[swift-evolution] Proposal: Make $0 always refer to a closure’s first argument
Jordan Rose
jordan_rose at apple.com
Wed Jan 20 10:57:17 CST 2016
> On Jan 19, 2016, at 20:35 , John McCall via swift-evolution <swift-evolution at swift.org> wrote:
>
>> On Jan 19, 2016, at 7:20 PM, Paul Cantrell via swift-evolution <swift-evolution at swift.org <mailto:swift-evolution at swift.org>> wrote:
>>
>> Surprisingly, this code does not compile:
>>
>> func foo(val: Int) { }
>>
>> func bar(closure: (Int,Int) -> Void) {
>> closure(0, 1)
>> }
>>
>> bar { foo($0) } // compiler error
>> bar { foo($1) } // just dandy
>> bar { foo($0 + $1) } // also works
>>
>> The compiler error is:
>>
>> Cannot convert value of type (Int, Int) to expected argument type Int
>>
>> It appears that the meaning of $0 is overloaded: it can refer either to the tuple of all arguments, or to just the first argument.

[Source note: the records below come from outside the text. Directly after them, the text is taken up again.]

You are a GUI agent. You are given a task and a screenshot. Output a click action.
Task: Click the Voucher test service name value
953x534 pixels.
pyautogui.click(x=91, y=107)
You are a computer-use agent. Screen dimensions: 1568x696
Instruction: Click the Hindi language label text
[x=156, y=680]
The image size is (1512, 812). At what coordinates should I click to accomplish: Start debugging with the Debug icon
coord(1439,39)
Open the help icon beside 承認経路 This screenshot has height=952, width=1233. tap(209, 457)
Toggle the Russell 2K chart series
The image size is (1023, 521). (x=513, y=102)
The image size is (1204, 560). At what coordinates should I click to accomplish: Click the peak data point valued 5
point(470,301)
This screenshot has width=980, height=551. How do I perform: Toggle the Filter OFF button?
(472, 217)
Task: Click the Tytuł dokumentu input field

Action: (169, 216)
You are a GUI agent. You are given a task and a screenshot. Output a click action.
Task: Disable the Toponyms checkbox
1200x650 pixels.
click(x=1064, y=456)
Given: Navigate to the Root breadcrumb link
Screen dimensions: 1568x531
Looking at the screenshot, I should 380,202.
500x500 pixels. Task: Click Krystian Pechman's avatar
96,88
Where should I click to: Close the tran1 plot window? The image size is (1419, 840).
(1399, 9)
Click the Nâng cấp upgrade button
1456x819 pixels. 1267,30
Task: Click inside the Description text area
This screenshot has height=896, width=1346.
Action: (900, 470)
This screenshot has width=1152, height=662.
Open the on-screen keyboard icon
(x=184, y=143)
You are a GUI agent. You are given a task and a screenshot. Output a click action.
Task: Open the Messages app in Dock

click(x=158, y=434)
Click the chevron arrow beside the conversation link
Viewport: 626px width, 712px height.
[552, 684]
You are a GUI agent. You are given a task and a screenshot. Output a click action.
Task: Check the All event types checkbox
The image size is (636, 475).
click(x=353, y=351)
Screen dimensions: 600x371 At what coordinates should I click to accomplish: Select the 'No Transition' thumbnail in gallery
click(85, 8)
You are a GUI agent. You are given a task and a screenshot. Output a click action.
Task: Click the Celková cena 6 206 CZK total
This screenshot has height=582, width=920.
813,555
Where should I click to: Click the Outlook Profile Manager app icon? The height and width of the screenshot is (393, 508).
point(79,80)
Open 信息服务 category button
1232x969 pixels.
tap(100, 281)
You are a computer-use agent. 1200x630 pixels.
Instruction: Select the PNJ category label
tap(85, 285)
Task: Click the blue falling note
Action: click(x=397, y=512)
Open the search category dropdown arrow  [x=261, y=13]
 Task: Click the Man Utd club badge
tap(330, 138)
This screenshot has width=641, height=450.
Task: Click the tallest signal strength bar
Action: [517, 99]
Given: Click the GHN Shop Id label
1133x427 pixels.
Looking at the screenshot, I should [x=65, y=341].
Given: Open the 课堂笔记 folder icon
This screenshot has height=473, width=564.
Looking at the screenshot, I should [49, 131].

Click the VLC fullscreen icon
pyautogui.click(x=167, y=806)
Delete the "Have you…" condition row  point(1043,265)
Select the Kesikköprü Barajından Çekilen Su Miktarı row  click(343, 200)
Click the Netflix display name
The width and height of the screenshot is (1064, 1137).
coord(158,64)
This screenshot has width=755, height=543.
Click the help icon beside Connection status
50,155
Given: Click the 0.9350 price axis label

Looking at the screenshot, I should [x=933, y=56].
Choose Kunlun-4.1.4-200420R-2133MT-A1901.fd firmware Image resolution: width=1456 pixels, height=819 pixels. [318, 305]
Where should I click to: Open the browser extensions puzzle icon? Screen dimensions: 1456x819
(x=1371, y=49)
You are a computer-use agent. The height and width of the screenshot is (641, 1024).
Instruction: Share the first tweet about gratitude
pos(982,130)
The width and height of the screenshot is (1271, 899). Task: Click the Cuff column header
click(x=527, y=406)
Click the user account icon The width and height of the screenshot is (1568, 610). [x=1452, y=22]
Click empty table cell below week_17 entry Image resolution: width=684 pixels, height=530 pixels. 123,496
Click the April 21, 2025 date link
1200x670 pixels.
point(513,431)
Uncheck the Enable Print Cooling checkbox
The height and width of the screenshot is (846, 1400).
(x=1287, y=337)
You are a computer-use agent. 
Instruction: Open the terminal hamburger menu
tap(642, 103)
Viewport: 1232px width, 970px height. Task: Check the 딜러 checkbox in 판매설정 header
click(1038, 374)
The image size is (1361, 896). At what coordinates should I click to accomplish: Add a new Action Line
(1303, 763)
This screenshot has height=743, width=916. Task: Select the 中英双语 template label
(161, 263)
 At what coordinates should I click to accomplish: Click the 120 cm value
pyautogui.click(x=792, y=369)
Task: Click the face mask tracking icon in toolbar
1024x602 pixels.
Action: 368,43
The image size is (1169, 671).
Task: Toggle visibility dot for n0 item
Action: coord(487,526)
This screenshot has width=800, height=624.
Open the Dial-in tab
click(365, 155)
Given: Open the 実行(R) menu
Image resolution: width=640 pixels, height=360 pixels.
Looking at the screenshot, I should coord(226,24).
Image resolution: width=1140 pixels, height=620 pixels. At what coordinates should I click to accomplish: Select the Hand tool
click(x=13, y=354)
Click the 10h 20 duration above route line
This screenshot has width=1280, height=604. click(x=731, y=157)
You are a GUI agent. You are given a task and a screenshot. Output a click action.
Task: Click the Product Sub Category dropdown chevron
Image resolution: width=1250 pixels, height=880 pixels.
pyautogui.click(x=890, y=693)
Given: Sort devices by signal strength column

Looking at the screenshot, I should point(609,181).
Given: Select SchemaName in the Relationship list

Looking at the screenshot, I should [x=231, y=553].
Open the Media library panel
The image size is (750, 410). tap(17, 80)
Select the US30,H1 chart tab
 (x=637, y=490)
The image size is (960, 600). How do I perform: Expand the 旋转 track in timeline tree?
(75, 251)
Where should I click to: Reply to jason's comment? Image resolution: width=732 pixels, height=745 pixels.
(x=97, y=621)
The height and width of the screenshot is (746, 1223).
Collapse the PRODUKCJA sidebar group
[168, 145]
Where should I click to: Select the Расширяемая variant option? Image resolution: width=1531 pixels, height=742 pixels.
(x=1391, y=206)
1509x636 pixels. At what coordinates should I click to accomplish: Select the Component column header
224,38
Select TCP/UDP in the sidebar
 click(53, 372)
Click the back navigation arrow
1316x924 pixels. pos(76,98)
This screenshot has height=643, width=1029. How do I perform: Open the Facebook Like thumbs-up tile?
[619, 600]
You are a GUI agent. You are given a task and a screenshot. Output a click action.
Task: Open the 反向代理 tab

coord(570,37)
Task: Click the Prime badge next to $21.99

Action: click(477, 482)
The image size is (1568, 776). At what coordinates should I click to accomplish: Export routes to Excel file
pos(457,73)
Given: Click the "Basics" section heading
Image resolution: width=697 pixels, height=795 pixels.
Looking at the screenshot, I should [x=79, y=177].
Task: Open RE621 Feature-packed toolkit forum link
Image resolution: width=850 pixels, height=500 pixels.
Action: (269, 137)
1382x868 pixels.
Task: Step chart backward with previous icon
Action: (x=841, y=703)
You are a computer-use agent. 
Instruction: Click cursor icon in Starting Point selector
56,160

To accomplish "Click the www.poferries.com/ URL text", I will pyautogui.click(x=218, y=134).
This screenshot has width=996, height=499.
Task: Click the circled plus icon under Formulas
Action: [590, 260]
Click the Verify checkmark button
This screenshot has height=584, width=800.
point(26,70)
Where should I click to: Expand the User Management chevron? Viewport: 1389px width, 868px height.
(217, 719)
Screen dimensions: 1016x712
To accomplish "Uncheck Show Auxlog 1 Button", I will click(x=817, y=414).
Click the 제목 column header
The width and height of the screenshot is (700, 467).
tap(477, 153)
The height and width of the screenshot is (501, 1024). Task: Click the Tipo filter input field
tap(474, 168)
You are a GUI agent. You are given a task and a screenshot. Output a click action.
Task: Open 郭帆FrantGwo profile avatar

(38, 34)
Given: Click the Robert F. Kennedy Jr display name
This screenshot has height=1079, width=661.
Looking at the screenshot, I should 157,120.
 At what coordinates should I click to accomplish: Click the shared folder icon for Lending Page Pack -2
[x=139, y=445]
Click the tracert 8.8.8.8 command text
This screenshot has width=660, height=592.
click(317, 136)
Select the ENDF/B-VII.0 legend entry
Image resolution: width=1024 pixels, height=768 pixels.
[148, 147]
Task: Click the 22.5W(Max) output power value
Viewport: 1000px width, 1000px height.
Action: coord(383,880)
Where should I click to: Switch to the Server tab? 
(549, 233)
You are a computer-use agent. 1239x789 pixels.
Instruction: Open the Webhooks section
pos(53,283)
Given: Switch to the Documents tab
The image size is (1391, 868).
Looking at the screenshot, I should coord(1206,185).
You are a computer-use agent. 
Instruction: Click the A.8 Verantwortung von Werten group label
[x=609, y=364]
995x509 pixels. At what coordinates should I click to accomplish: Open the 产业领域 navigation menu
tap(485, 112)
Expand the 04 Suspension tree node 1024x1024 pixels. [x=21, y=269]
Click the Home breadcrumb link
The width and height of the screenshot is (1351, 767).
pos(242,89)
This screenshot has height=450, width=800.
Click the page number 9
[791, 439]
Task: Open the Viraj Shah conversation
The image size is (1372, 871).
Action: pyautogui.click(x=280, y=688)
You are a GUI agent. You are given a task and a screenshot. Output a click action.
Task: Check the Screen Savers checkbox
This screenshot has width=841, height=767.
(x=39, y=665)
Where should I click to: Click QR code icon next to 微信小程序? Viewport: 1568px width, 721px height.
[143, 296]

The presence of another placeholder variable ($1 in the third example) seems to trigger the latter behavior.
>
> It’s dumber than that. The type-checker assumes that the closure has a tuple of arguments ($0, $1, …, $N), where $N is the largest N seen in the closure. Thus, a two-argument closure falls down if you ignore the second argument. It’s dumb, and we’ve known about it for a long time; and yet it’s been remarkably annoying to fix, and so we haven’t yet.
>
> Anyway, it’s a bug and doesn’t need to go through evolution.
I wouldn't go as far as to say it's a bug. It's known and occasionally useful for forwarding arguments. (For a while I had it as a fix-it for doing function representation conversions.)
I agree that having it always be the first argument is less surprising and probably more generally useful, though.